L’étiquette du Clos de la Chapelle Saint-Urbain arbore son blason, puise dans les armes de Thann trois bandes horizontales aux couleurs de l’Autriche, rouge, blanc, rouge, et champ d’azur qui se charge d’une grappe et faucille, pour rendre au quartier Kattenbach sa vocation viticole. L’abstraction graphique établit un lien entre le vin, le consommateur et le territoire de « création ». La grappe qui vient de la vigne est l’élément clé d’un vin originel. « Riesling Vieilles Vignes » ou la sublime complexité d’un vin fin, pur et minéral, construit sur la notion de fraîcheur. Un vin sec aux arômes affolants de fruits tropicaux, et plus légèrement d’agrumes, de miel, de lys et de fleur de pêcher, avec quelque chose d’insaisissable ; cette touche fumée comme la pierre à fusil ou le silex frotté.

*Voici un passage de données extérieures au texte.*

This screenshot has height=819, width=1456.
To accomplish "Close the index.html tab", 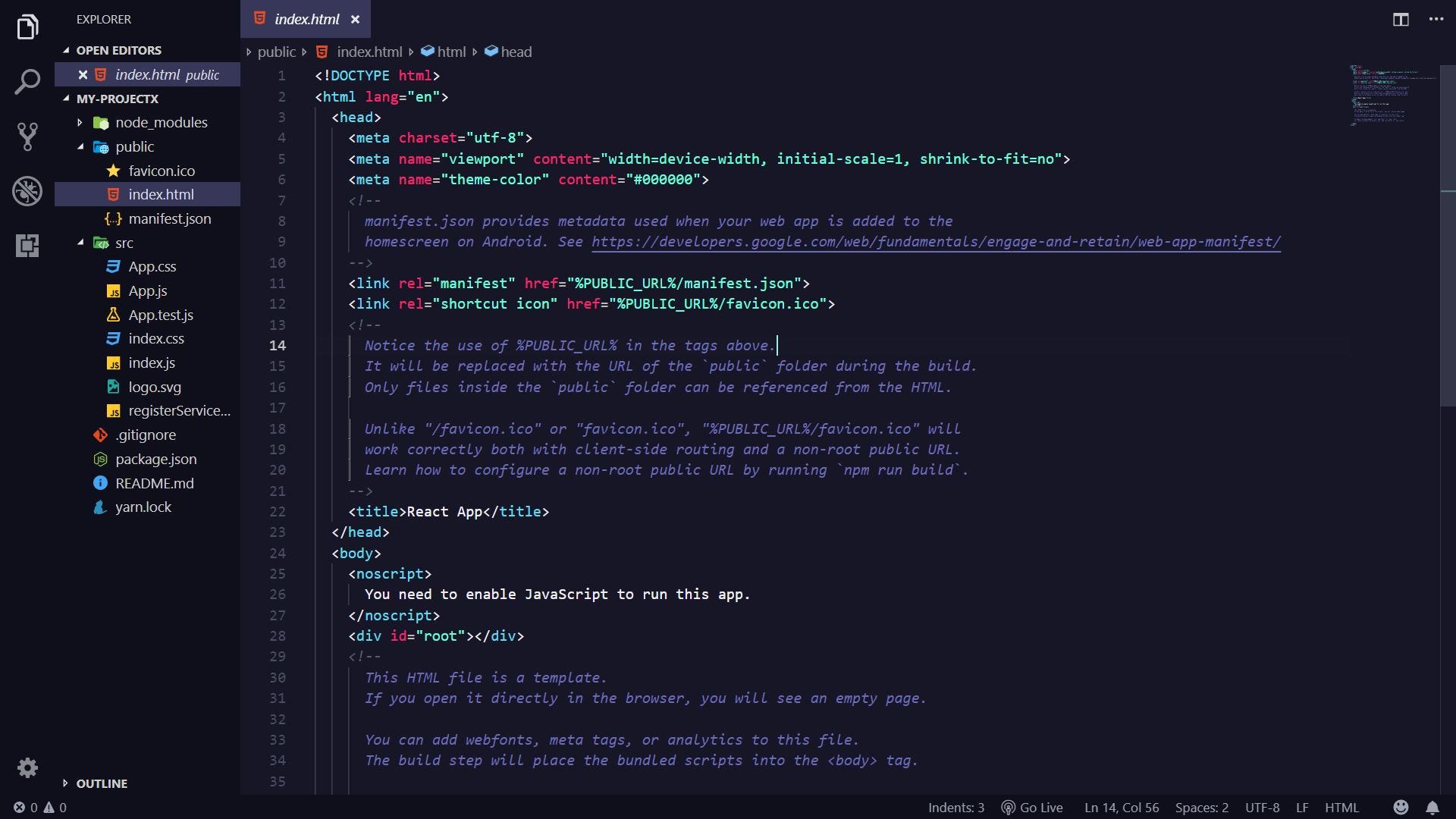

Eugène a fait le choix de reconvertir 20 ares de gewurztraminer en riesling. Un matériel végétal unique, capable de révéler le potentiel incroyable des vieux ceps « surgreffés ». La sensibilité du vignoble traduit à sa façon les impressions que lui a laissé la saison. Divinement fruité, acidulé, le pinot gris procure tous les enchantements. C’est la fécondité du soleil, le vent et l’humide de l’air qui a permis d’obtenir la maturité et l’extraordinaire concentration de parfums. Comment ne pas être saisi par la poésie de ce blanc détonant, élevé sur lies fines dans les foudres de la Cave des Hospices de Strasbourg. On est passé dans l’univers d’un vin à l’esprit sec, qui allie la douceur et une acidité en filigrane, avec des notes de sous-bois, mousse, champignon, abricot sec, pain d’épices. Les petites grappes bleu-gris nous renvoient aux lumineuses collines du Rangen où l’on se sent en communion avec la terre et les vignes sous la protection de la chapelle Saint-Urbain.
L. d’I.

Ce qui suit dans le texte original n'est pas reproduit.